If, like me, you have a somewhat permanently overdeveloped “fight or flight,” it would be a smart idea to incorporate some form of meditation into your daily routine. Personally, I can’t meditate without help — my mind just wanders. But I love my friend Cynthia’s self-hypnosis downloads. I’ve listened to one everyday since I was diagnosed and they’ve been life altering. Each one is only about 20 minutes and focuses on a specific issue. I am a huge fan of “Healing Waterfall.”

You can check them out here.

Other Best Tips for Managing Stress

Another fast fix for stress is getting out into nature — even the one or two trees on a typical city block can make a difference.

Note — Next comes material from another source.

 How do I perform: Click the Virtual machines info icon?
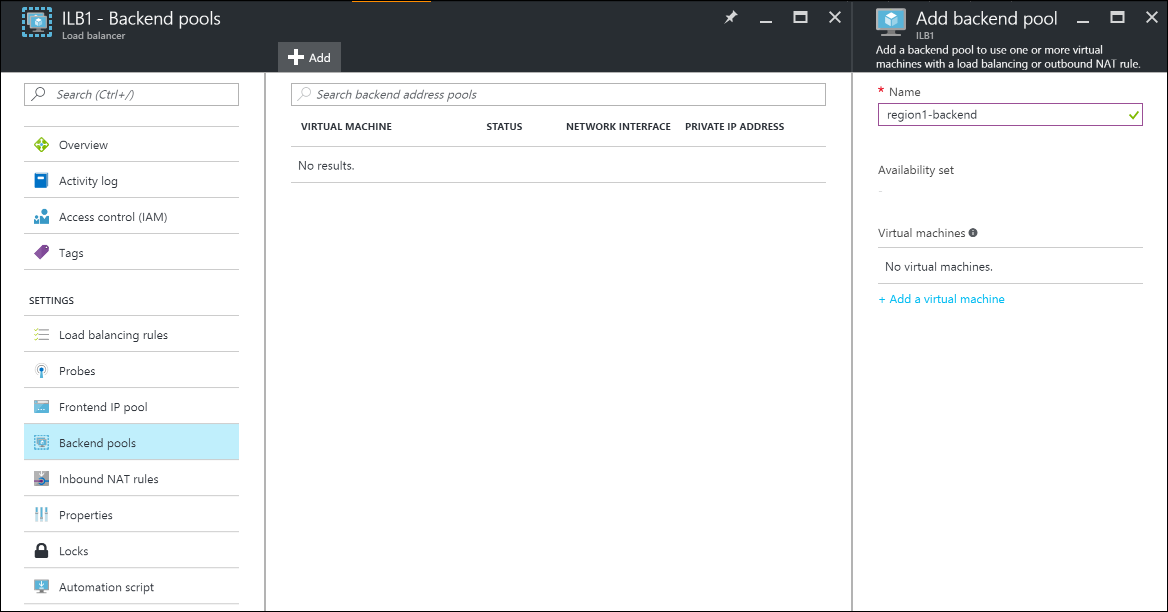973,233
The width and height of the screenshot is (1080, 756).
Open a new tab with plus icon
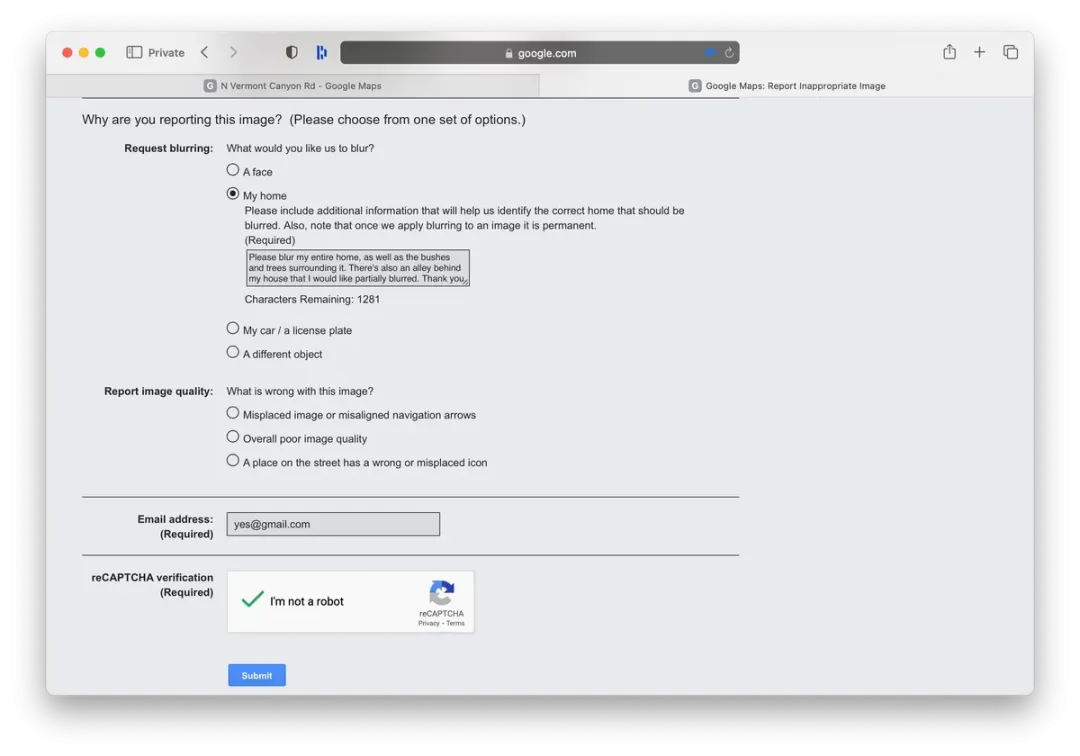pyautogui.click(x=980, y=53)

There is something about the sun on your face and the wind in your hair that helps bring you back into your skin. And the act of walking causes you to take deeper breathes which, in turn, helps to calm your body. You want to walk at a leisurely pace. This isn’t about sprinting for cardio. Instead, focus on the clouds in the sky, the play of light through the leaves of a tree or the feel of grass under your feet. I am also a huge fan of EFT. I’ve already written a blog post on this (which you can check out here), but this is another one of those simple exercises that is phenomenally healing.

Practice Self-Soothing

Like a lot of women, I’ve historically used food to sooth my anxiety. But too many nights indulging in my favorite ice cream always results in tight jeans. Furthermore, when I was going through chemo the first time, food tasted gross. This forced me to get creative about other ways to self-sooth. My friends Gretti and Wendy gave me a fabulous stuffed bear, and I have to say, petting his very soft paws has gotten me through more than the occasional tough night.

Mr. Roosevelt Bear

If you don’t have a stuffed bear handy, your dog’s ear, a velvet slipper, or your husband’s very worn cotton t-shirt, should do the trick.

The key with a self soothing ritual is to find one that you will actually do as not all of us have the time (or patience) for a spa day.

Here are a few options:

5 minutes or more with a fabulous book
grabbing both shoulder blades and giving yourself a hug
laughing with a great friend
chuckling at one of those famous dog or cat videos on YouTube

The last two are vital. Crappy things happen all the time, and it’s so easy these days to go down the rabbit-hole of darkness. But a great laugh opens up your heart, making you feel lighter, brighter and infinitely more hopeful. Needless to say, I’ve been trying to laugh a lot more these days.